**EXERCISE AIM**: Would you retype all of these records exactly?

*-*-*

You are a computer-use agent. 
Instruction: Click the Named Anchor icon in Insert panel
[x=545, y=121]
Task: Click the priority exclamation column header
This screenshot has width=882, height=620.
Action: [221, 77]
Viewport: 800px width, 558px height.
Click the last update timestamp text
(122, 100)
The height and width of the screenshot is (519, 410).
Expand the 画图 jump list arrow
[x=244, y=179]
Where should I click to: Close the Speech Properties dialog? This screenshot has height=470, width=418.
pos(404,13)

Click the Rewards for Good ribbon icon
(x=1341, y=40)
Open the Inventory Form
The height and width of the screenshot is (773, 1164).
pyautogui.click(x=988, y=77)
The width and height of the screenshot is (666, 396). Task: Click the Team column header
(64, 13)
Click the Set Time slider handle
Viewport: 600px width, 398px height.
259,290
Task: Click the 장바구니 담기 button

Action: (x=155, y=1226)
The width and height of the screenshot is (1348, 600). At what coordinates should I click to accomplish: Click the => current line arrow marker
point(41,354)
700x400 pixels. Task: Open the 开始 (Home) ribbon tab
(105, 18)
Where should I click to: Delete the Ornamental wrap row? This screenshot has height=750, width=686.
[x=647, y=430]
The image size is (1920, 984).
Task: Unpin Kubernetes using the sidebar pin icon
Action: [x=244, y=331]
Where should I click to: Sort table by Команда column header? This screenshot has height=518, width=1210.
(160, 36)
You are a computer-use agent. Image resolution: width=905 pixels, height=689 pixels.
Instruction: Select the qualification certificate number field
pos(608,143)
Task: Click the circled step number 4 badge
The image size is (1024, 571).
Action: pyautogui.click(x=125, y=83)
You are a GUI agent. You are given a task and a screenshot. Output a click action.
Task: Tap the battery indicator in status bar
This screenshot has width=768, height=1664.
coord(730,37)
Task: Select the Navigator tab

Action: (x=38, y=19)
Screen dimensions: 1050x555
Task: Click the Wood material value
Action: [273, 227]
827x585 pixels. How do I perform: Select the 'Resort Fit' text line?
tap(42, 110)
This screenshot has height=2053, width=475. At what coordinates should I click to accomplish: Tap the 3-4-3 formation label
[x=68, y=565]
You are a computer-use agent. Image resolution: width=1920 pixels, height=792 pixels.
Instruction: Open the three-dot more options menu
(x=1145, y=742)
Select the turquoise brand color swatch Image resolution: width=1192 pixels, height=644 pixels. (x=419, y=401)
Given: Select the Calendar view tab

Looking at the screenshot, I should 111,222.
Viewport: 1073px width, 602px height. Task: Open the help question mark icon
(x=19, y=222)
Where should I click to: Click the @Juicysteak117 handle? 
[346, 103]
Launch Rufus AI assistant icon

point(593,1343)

*-*-*

**OUTPUT FOR THIS TASK**:
You are a computer-use agent. 
Instruction: Click the Named Anchor icon in Insert panel
[x=545, y=121]
Task: Click the priority exclamation column header
This screenshot has width=882, height=620.
Action: [221, 77]
Viewport: 800px width, 558px height.
Click the last update timestamp text
(122, 100)
The height and width of the screenshot is (519, 410).
Expand the 画图 jump list arrow
[x=244, y=179]
Where should I click to: Close the Speech Properties dialog? This screenshot has height=470, width=418.
pos(404,13)

Click the Rewards for Good ribbon icon
(x=1341, y=40)
Open the Inventory Form
The height and width of the screenshot is (773, 1164).
pyautogui.click(x=988, y=77)
The width and height of the screenshot is (666, 396). Task: Click the Team column header
(64, 13)
Click the Set Time slider handle
Viewport: 600px width, 398px height.
259,290
Task: Click the 장바구니 담기 button

Action: (x=155, y=1226)
The width and height of the screenshot is (1348, 600). At what coordinates should I click to accomplish: Click the => current line arrow marker
point(41,354)
700x400 pixels. Task: Open the 开始 (Home) ribbon tab
(105, 18)
Where should I click to: Delete the Ornamental wrap row? This screenshot has height=750, width=686.
[x=647, y=430]
The image size is (1920, 984).
Task: Unpin Kubernetes using the sidebar pin icon
Action: [x=244, y=331]
Where should I click to: Sort table by Команда column header? This screenshot has height=518, width=1210.
(160, 36)
You are a computer-use agent. Image resolution: width=905 pixels, height=689 pixels.
Instruction: Select the qualification certificate number field
pos(608,143)
Task: Click the circled step number 4 badge
The image size is (1024, 571).
Action: pyautogui.click(x=125, y=83)
You are a GUI agent. You are given a task and a screenshot. Output a click action.
Task: Tap the battery indicator in status bar
This screenshot has width=768, height=1664.
coord(730,37)
Task: Select the Navigator tab

Action: (x=38, y=19)
Screen dimensions: 1050x555
Task: Click the Wood material value
Action: [273, 227]
827x585 pixels. How do I perform: Select the 'Resort Fit' text line?
tap(42, 110)
This screenshot has height=2053, width=475. At what coordinates should I click to accomplish: Tap the 3-4-3 formation label
[x=68, y=565]
You are a computer-use agent. Image resolution: width=1920 pixels, height=792 pixels.
Instruction: Open the three-dot more options menu
(x=1145, y=742)
Select the turquoise brand color swatch Image resolution: width=1192 pixels, height=644 pixels. (x=419, y=401)
Given: Select the Calendar view tab

Looking at the screenshot, I should 111,222.
Viewport: 1073px width, 602px height. Task: Open the help question mark icon
(x=19, y=222)
Where should I click to: Click the @Juicysteak117 handle? 
[346, 103]
Launch Rufus AI assistant icon

point(593,1343)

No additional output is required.